Northern European brass basins dating from the 15th century adopted a form that had been popular since medieval times, with a small diameter and deep sides. The whole of the bottom of the inside of these basins was covered with stamped relief decoration. The subject matter usually fell into one of three categories: scenes from classical antiquity, themes from the Old or New Testaments, or allegorical figures personifying vices and virtues.

The subject depicted in this basin is the Annunciation, described in the Bible in Luke 1: 26-28, when the angel Gabriel tells the Virgin Mary: ‘You shall conceive and bear a son, and you shall give him the name Jesus.’ This is the moment at which the Incarnation of Christ is believed to have taken place. The feast of the Annunciation is celebrated on 25 March, nine months before the Nativity. The prevalence of the theme in Christian art reflects its doctrinal importance: the widespread dedication of churches, chapels and altars to the Annunciation led to a diffusion of the subject in places of worship.

· · · · · · ·

* WHAT IS ASKED
Please answer these questions on the basin text:
1. Into which three categories did the subject matter of the relief decoration usually fall?
2. Which Bible passage describes the Annunciation?
3. On what date is the feast of the Annunciation celebrated?
The rows come from a separate source, not from the basin text.

· · · · · · ·

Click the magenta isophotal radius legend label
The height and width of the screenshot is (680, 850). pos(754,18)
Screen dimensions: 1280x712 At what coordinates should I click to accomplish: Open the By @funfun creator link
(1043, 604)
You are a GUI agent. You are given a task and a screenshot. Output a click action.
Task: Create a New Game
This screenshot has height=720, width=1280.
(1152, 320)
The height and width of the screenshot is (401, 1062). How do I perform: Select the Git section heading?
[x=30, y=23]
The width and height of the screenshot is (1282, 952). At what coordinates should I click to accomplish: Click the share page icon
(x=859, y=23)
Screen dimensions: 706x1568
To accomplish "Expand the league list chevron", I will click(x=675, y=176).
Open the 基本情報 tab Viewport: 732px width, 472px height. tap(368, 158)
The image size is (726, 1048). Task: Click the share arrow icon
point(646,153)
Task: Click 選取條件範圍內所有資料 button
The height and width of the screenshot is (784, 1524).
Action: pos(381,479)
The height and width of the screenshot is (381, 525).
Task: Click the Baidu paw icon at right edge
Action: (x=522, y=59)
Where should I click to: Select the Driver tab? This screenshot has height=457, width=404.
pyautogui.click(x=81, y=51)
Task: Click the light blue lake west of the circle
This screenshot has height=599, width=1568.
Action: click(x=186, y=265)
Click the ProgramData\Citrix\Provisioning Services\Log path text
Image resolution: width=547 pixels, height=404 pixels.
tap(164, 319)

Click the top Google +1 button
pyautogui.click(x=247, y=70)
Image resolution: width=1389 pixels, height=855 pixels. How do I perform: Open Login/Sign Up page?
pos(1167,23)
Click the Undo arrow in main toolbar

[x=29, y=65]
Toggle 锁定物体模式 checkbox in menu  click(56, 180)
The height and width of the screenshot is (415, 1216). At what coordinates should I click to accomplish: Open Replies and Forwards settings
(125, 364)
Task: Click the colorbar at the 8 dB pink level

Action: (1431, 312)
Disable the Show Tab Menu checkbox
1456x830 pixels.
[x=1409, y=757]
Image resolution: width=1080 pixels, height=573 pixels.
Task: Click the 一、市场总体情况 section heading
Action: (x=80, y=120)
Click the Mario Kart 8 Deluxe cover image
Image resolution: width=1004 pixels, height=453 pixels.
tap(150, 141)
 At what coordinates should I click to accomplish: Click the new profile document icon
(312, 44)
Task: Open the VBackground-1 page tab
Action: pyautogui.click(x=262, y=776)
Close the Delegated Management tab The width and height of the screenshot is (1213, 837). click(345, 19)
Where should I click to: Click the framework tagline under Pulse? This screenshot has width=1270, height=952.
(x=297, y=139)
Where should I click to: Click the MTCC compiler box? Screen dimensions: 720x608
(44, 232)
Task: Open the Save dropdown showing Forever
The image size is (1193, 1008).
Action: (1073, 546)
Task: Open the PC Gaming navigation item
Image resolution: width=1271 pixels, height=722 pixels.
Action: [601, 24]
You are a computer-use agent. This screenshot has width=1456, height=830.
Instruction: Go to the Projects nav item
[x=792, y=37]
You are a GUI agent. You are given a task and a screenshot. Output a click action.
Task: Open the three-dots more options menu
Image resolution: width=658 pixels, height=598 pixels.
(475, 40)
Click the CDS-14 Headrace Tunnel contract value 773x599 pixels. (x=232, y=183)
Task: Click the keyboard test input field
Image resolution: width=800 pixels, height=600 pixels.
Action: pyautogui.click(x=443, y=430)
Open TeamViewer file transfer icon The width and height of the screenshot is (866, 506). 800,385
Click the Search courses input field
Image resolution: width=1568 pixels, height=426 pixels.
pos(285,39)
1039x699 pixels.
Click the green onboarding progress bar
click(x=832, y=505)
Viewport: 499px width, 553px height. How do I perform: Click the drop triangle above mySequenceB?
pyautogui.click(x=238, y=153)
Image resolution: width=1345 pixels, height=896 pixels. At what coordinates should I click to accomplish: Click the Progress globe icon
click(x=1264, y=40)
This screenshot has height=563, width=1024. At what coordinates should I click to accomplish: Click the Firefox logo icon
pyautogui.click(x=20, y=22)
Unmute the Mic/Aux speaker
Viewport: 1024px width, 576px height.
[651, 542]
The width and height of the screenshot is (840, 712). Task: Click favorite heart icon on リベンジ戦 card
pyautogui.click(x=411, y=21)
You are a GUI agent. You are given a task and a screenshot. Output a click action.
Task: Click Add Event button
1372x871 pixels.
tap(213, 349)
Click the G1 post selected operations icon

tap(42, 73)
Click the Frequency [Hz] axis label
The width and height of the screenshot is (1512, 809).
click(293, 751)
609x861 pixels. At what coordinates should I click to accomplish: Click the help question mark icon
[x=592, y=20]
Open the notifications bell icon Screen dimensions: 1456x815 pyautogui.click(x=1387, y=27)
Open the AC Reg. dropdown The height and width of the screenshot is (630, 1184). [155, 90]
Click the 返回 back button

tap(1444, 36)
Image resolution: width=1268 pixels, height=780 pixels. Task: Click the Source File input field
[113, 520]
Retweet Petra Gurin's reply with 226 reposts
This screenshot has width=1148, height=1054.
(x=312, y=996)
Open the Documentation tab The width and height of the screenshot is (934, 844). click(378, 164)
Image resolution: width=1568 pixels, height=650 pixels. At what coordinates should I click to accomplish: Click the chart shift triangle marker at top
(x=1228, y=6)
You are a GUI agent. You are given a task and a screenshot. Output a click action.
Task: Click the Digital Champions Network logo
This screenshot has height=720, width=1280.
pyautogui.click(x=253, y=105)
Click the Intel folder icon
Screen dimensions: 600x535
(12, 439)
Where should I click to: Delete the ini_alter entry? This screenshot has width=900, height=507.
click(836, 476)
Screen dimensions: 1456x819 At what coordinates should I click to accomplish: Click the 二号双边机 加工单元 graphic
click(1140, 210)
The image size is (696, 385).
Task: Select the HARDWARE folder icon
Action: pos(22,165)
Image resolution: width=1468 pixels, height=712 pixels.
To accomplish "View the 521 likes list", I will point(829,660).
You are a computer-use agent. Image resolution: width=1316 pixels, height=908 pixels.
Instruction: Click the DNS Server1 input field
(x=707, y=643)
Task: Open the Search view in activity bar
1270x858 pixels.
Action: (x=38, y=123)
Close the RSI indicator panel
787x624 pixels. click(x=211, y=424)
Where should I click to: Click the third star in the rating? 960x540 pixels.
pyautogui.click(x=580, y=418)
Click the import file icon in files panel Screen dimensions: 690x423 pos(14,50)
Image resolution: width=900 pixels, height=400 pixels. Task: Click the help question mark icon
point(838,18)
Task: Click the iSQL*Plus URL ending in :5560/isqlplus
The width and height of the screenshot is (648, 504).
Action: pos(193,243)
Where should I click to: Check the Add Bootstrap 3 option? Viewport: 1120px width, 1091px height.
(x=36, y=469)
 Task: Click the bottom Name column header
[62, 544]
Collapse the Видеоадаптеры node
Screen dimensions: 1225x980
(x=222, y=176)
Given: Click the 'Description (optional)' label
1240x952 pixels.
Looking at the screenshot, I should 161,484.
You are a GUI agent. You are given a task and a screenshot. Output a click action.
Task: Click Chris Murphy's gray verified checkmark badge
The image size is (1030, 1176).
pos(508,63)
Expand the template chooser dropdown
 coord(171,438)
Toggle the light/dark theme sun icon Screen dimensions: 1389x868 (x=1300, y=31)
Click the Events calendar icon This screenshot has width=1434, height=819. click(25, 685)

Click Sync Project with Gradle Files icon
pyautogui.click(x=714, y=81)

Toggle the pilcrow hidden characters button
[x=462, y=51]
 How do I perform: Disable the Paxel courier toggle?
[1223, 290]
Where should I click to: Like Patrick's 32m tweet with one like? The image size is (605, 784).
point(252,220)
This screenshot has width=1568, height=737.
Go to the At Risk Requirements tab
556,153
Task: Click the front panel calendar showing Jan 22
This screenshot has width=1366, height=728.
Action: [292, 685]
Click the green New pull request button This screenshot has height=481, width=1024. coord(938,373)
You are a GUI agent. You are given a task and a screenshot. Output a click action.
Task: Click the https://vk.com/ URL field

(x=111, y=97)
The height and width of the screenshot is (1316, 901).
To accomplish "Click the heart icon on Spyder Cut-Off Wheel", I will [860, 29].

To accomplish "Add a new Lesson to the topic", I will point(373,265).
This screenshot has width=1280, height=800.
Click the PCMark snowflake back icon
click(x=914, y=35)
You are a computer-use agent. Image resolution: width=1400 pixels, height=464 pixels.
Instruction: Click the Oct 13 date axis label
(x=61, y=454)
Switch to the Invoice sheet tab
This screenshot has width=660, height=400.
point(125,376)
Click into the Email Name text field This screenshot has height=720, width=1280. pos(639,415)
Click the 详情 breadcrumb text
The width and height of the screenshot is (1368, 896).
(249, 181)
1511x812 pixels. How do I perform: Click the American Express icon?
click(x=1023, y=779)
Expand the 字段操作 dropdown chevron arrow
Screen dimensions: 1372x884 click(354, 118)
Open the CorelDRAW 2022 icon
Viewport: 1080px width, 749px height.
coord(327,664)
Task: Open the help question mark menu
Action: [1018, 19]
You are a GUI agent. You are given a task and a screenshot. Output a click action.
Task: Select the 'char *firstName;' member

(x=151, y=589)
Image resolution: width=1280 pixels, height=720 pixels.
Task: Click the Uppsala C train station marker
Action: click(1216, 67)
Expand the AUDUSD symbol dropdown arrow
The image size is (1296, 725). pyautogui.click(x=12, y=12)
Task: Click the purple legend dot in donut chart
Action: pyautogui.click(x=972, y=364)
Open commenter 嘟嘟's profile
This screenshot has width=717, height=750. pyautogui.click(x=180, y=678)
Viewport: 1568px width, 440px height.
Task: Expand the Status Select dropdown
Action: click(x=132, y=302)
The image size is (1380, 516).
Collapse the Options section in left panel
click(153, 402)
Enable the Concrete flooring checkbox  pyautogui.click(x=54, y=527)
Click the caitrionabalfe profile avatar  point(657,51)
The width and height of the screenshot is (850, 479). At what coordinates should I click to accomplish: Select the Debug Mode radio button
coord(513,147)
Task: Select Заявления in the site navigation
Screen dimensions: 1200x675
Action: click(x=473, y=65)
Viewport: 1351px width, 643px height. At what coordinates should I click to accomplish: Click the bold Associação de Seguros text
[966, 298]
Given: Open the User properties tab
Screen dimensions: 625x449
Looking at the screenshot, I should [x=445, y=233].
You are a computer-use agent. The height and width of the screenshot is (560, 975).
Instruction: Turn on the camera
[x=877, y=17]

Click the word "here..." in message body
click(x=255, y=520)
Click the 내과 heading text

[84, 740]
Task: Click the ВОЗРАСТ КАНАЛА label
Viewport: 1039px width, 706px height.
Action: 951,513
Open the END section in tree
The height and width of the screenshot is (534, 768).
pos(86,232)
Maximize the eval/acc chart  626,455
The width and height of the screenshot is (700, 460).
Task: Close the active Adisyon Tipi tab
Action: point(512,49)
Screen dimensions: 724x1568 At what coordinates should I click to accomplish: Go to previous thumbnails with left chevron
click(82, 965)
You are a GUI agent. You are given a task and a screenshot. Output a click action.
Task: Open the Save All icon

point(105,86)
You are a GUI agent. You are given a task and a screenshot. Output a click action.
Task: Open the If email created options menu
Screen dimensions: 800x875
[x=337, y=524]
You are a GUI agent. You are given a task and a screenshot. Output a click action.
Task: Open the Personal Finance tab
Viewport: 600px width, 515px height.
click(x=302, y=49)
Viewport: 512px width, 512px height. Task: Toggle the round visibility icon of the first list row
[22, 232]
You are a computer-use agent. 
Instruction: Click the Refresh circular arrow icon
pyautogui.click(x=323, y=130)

· · · · · · ·

* THE ANSWER
1. Scenes from classical antiquity, themes from the Old or New Testaments, or allegorical figures personifying vices and virtues.
2. Luke 1: 26-28.
3. 25 March.